* **EXCERPT PROVIDED**:
From a technical point there really isn't much justification for the monochrome, BUT, this isn't just a technical art form. I'd love to have the disposable income for an M10 Monochrome to play with and it would take me back to my roots of hundreds of rolls of B&W developed in my bedroom and, to the consternation of my mum, bathroom and sometimes kitchen!

As it is I find the B&W Picture Style pretty effective at getting the occasional B&W fix as that is what it shows on the camera preview and, as I said earlier, would find the color channel adjustability of desaturated color images in RAW much more useful, effective and artistically interesting than out of the box B&W captures.

I can see a viable market for monochrome Leica's, I can't see the same for Canon R5's.


----------



## Chris.Chapterten (Jan 8, 2021)

The original GFX 100 seems like a great camera let down by some very questionable ergonomics. That portrait grip looks painful as does the tiny joystick. Hopefully Fuji addresses complaints in this new smaller body. An 80mm 1.7 combined with the great 110mm f2 would make a great system.


----------



## EOS 4 Life (Jan 8, 2021)

Full-format is *******!


----------



## cayenne (Jan 8, 2021)

Chris.Chapterten said:


> The original GFX 100 seems like a great camera let down by some very questionable ergonomics. That portrait grip looks painful as does the tiny joystick. Hopefully Fuji addresses complaints in this new smaller body. An 80mm 1.7 combined with the great 110mm f2 would make a great system.




I ended up getting the Really Right Stuff L-Bracket, and I really have no problem with the 2nd grip, especially with this on.

I don't find the joystick to be a problem, no more so than the joystick on my older canon 5D3.

The original GFX100 IS big...but seems to be in the range of the Canon 1DX.....it too is large but folks still seem to sling it around.

I've not found the ergonomics to be a problem. But then again, I'm so used to my 5D3 where I Just turn the whole camera for portrait mode but keep my hands on those controls, that I do the same with the gfx...I don't change grips.....so, maybe that's it.

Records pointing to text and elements

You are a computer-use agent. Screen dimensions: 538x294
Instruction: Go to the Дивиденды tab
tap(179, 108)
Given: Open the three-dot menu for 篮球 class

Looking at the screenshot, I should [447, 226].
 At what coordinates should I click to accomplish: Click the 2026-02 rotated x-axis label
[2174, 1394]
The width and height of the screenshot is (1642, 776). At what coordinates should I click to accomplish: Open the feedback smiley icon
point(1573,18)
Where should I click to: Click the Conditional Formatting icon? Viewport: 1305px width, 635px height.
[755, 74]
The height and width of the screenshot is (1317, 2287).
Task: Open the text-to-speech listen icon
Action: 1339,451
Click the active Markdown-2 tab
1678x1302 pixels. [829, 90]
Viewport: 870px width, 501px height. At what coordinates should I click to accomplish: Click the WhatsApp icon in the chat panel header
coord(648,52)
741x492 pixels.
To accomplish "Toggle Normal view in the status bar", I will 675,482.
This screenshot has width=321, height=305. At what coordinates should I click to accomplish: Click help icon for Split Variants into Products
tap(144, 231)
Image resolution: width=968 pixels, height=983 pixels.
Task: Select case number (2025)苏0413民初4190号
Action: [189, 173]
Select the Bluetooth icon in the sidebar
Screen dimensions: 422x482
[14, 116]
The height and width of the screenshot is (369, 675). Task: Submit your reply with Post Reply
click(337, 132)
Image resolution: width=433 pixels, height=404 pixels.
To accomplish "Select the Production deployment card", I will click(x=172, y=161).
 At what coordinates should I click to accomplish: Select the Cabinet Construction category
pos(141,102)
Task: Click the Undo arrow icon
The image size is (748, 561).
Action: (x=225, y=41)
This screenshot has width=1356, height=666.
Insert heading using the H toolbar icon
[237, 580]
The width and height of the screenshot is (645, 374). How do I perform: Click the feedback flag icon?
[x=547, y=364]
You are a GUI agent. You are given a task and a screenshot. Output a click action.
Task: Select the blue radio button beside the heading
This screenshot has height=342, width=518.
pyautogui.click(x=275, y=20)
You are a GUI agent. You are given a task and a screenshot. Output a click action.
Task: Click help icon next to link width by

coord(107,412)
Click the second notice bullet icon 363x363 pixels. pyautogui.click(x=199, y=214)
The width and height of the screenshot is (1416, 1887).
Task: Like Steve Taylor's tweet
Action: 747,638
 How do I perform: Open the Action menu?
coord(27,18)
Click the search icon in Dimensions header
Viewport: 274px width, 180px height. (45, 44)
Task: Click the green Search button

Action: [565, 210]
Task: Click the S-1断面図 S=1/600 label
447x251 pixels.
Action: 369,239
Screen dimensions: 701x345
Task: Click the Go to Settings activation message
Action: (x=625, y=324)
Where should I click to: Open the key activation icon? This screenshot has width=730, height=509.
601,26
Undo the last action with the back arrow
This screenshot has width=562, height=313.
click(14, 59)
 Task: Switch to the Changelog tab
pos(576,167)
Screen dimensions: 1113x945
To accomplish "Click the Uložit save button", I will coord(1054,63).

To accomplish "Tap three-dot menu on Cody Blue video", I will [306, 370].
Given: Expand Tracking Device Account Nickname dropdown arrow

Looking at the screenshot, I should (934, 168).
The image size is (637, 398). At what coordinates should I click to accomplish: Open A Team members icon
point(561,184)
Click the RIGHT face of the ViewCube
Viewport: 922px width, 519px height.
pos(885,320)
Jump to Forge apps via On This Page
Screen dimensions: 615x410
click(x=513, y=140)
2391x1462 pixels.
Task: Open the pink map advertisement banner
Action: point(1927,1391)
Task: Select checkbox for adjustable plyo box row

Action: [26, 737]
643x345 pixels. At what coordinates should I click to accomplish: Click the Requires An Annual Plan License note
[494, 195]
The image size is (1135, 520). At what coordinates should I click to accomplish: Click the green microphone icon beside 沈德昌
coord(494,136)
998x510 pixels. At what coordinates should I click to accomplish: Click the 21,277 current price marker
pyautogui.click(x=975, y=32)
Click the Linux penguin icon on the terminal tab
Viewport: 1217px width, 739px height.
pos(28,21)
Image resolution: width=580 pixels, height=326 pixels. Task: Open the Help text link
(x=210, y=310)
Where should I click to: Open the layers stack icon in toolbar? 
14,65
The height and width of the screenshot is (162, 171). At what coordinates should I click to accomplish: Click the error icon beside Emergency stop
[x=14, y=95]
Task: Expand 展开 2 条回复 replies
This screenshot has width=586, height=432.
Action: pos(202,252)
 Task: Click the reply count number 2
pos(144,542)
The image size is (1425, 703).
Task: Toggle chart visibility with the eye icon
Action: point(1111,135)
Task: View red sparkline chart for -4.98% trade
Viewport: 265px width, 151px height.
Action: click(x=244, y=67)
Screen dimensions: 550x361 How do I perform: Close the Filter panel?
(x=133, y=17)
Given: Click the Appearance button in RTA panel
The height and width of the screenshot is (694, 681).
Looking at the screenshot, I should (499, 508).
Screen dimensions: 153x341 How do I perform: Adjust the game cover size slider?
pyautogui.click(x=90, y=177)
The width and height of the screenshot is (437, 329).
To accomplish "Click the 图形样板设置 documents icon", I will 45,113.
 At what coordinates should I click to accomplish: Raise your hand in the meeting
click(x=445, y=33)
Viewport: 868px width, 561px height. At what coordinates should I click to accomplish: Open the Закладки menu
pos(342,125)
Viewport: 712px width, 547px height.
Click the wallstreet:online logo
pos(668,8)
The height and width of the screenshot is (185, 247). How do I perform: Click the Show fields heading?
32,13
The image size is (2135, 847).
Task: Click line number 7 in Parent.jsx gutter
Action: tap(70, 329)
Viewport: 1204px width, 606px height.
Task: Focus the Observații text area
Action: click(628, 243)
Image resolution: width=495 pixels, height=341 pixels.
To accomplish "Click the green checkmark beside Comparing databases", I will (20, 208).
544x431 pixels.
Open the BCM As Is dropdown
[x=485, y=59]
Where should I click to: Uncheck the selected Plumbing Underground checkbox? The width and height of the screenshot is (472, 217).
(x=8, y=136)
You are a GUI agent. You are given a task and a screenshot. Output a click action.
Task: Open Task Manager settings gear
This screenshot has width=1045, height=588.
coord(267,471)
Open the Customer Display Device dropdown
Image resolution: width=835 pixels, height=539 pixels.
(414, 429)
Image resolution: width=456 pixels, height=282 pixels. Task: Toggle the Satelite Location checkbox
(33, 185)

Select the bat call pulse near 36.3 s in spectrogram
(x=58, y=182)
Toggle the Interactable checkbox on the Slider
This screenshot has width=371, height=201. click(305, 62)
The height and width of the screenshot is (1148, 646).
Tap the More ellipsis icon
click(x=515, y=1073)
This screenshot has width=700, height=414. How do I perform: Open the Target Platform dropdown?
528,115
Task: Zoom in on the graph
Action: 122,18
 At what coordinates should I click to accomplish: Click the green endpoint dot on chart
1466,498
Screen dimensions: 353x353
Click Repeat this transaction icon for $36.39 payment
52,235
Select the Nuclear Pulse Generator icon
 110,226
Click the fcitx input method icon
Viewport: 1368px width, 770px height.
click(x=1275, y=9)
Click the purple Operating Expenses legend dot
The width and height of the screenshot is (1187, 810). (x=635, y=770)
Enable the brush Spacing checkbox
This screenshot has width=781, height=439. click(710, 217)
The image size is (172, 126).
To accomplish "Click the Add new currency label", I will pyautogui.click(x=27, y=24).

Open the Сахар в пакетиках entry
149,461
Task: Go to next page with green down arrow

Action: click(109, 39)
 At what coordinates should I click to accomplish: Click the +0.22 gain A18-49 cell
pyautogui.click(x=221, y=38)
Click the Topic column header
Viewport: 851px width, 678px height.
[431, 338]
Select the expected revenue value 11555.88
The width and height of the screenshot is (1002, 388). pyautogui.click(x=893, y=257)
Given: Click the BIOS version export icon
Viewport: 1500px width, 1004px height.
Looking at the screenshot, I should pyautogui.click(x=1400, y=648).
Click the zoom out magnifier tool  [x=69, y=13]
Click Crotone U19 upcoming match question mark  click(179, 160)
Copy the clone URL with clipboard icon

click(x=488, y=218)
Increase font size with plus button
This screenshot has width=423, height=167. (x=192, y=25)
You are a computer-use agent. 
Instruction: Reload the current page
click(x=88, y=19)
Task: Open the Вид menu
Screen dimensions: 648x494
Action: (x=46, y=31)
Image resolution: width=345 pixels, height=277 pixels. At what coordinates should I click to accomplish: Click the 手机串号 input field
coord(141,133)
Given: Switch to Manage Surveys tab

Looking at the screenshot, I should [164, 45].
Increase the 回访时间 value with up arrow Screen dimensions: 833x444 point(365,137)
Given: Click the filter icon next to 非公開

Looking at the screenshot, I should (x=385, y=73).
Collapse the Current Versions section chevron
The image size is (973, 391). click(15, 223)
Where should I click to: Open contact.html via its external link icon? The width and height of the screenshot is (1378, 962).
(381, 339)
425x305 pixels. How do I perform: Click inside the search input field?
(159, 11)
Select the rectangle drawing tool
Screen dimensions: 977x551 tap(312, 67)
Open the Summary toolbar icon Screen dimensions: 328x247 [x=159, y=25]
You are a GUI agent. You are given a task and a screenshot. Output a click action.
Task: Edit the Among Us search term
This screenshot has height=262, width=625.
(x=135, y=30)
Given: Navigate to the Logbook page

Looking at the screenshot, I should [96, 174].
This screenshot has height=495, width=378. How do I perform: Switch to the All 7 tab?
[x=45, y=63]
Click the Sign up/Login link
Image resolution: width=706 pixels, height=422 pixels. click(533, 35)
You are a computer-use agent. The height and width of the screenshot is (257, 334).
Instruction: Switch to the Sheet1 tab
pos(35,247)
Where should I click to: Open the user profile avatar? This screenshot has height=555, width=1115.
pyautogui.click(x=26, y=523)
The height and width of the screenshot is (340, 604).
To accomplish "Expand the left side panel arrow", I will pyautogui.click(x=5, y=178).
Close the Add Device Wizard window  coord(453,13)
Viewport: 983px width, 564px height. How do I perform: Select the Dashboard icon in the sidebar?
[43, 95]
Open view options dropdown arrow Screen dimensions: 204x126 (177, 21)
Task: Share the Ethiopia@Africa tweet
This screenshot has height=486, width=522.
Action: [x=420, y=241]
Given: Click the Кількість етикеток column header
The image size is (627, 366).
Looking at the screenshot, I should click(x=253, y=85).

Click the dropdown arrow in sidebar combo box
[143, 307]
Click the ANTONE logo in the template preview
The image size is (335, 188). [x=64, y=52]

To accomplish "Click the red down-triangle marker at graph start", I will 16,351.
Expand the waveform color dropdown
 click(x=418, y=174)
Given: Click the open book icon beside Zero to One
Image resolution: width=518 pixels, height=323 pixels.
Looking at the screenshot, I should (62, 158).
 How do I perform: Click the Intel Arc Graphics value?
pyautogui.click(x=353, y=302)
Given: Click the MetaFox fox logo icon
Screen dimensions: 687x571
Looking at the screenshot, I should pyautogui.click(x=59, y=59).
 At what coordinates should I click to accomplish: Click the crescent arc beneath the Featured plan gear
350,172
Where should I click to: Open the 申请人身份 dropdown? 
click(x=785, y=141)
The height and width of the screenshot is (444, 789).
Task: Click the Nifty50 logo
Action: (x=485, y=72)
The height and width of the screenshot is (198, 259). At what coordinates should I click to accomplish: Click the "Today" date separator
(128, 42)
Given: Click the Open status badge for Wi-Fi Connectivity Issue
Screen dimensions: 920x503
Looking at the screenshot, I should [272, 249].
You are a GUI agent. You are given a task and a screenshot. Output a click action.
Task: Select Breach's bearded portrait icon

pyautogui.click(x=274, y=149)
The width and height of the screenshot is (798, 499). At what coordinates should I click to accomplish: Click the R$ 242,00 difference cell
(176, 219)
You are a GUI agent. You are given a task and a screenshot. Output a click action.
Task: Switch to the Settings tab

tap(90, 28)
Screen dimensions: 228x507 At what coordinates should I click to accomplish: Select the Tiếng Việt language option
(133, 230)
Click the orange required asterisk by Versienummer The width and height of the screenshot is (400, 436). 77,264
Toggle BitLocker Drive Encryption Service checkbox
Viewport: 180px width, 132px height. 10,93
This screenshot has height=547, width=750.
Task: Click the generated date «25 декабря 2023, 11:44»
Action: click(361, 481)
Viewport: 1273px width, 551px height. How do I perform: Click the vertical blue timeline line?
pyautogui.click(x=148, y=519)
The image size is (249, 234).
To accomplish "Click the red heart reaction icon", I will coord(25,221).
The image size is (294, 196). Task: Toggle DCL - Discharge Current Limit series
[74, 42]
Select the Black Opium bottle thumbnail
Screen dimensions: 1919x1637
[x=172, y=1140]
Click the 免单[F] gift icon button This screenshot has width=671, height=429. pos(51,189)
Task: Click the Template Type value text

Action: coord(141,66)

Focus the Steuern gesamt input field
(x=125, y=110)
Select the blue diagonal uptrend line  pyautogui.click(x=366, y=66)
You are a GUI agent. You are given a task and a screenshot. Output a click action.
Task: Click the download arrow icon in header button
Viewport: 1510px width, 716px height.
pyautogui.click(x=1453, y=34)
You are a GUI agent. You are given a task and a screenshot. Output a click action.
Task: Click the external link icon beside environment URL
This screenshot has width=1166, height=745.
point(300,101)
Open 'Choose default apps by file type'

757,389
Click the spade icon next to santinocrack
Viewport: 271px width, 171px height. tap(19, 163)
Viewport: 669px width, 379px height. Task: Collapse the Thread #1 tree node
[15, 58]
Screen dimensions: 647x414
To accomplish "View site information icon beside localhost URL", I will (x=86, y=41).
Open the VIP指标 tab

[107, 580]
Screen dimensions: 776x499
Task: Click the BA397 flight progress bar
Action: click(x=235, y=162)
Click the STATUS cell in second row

* **EXERCISE**: In the forum thread, which accessory does cayenne say they ended up getting for the GFX 100? The records are separate material that has nothing to do with the forum thread.

* **SOLUTION TO THIS TASK**: The Really Right Stuff L-Bracket.